本来なら屋上は立ち入り禁止だけど、校舎自体が古いせいか、ドアを施錠している南京錠が壊れてしまっていて、実質誰でも入れるようになっている。だからと言って、ほとんどの人はここに立ち寄ったりなんかしない。屋上に繋がる階段は、教室棟から結構離れた場所にあるため、そこに足を運ぶくらいなら教室か、中庭で食べた方が早いからだ。
つまり、屋上は誰も居ない空間となる。
だからこそ、わたしはいつもここで昼食を摂る。
錆びた扉を開け、屋上に出る。今日も昨日と同じように、空は眩いほどの晴天だ。日差しがぽかぽかして気持ちいい。
わたしは、屋上の隅っこにあるスペースに座り、後ろにある壁に寄りかかる。そして、お弁当を食べ始める。
サァァ、と。風が吹いて木が揺れる音が聞こえる。この木は多分、中庭に生えている大きい木かな。
それから程なくして、弁当を食べ終える。わたしは飲み物を飲みながら、ひとつ、思考する。
(どうやって、彼に謝ろう)
午前の授業の間も、ずっとそれを考えていた。もちろん、彼が言わなくていいと言っていた以上、別に無理して謝る必要は無くなったのだけれど、それだと本当にわたしがいやなのだ。
わかっている。それが彼に近付く行為だということは。
けど――――、
(……いったい、どうしたいんだろう。わたしは)
ファルシュくんが来てから、自分の心が解らなくなってきている。
まだ、彼が転校してきて一日程度だ。でも、その一日は、わたしの心を掻き乱すのに充分すぎた。
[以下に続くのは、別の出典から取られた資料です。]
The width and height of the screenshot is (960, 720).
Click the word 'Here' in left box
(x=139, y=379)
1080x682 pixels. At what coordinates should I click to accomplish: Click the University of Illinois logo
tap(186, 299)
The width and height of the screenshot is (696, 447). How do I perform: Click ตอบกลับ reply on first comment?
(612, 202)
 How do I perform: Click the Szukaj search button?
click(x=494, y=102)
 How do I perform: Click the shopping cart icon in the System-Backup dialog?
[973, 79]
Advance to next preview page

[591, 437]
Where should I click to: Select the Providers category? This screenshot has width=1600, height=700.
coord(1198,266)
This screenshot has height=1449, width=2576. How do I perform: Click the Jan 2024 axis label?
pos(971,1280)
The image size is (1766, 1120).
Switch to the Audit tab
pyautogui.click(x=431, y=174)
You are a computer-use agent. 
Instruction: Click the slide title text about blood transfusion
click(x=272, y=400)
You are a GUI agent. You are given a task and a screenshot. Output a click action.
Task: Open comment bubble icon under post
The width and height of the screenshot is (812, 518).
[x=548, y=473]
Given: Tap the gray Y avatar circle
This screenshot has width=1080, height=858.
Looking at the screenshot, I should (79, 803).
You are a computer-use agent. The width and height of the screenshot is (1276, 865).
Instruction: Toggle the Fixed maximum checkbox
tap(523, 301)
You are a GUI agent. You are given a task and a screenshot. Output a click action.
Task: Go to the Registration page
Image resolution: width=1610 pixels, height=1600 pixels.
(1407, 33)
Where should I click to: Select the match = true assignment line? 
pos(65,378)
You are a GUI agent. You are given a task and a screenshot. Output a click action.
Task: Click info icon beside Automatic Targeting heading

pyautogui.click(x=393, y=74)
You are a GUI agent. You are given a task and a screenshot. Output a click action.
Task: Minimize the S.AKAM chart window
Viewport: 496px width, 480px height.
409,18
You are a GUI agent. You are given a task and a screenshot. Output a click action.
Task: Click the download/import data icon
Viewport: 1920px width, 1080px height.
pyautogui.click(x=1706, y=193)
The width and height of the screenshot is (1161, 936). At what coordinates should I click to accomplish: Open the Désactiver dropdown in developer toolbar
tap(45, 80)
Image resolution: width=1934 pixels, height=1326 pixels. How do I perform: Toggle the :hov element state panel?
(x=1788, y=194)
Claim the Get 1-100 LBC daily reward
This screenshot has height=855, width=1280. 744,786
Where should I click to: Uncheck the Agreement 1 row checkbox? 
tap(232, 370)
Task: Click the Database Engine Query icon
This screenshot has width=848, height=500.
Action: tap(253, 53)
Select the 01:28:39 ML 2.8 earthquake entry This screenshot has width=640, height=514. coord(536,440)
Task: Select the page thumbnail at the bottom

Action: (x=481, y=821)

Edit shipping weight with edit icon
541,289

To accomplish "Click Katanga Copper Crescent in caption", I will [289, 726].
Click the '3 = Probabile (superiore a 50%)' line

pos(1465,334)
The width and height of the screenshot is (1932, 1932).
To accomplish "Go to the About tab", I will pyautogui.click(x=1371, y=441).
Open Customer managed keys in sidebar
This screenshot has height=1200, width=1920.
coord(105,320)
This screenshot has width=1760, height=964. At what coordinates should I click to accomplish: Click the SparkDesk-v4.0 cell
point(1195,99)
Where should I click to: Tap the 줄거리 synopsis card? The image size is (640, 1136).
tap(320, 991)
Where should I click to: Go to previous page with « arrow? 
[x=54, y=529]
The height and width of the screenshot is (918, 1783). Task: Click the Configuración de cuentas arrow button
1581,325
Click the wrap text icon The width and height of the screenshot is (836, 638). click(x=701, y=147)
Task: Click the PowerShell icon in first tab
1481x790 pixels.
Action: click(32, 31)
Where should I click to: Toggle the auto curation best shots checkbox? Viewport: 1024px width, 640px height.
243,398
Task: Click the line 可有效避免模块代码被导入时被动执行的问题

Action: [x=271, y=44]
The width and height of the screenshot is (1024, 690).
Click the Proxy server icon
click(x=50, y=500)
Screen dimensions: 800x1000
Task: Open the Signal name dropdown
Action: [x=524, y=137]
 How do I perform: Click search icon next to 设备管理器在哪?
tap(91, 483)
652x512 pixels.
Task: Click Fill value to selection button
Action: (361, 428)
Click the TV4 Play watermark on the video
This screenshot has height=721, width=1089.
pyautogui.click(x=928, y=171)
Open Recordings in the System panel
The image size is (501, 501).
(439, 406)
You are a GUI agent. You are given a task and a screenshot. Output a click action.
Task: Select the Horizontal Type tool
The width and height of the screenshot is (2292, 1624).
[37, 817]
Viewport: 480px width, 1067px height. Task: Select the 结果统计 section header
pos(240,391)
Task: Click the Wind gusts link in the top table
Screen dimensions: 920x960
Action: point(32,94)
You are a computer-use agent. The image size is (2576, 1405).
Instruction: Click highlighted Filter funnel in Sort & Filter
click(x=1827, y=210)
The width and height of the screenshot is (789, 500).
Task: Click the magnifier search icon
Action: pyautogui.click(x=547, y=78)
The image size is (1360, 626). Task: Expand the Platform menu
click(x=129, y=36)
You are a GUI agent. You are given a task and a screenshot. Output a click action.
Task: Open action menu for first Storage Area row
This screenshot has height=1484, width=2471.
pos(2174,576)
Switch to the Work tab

最初の出会い。微妙な距離感でのやり取り。放課後の図書館への案内。
――そして何よりも、あの悪魔と同じ顔ということ。
――そして、わたしに対する、優しさ。
それらは全て、時間というものを関係なしにわたしの心を掻き乱した。
それはわたしの心に、遠慮なく、踏み込んでくる。
踏み込んできて、わたしの心をわからなくしている。
優しくしないで欲しい。わたしの心に触れて欲しくない。触れられたら、その優しさに甘えてしまう。それだけはダメだ。
だってわたしは、幸せになっちゃいけない存在だから。
わたしのせいでつくられた、あの日の地獄。あれで死んでいった人達を差し置いて、わたしだけ幸せになることなんてできない。
だからわたしは、独りになるんだ。他人の優しさに甘えちゃいけないし、触れてもいけない。
それがわたし。リン・アストロアートの生き方。
「あ……」
思考の最中、ふと耳に鐘の音が聞こえた。もう、教室に戻らないと。
(……放課後、でいいかな)
でも、せめて。
彼に謝ることだけは、しておこう。
つくづく、わたしは優柔不断で、矛盾した人間だと自嘲しながら、固めた決意を胸に、わたしは少し小走りになりながら教室へ戻った。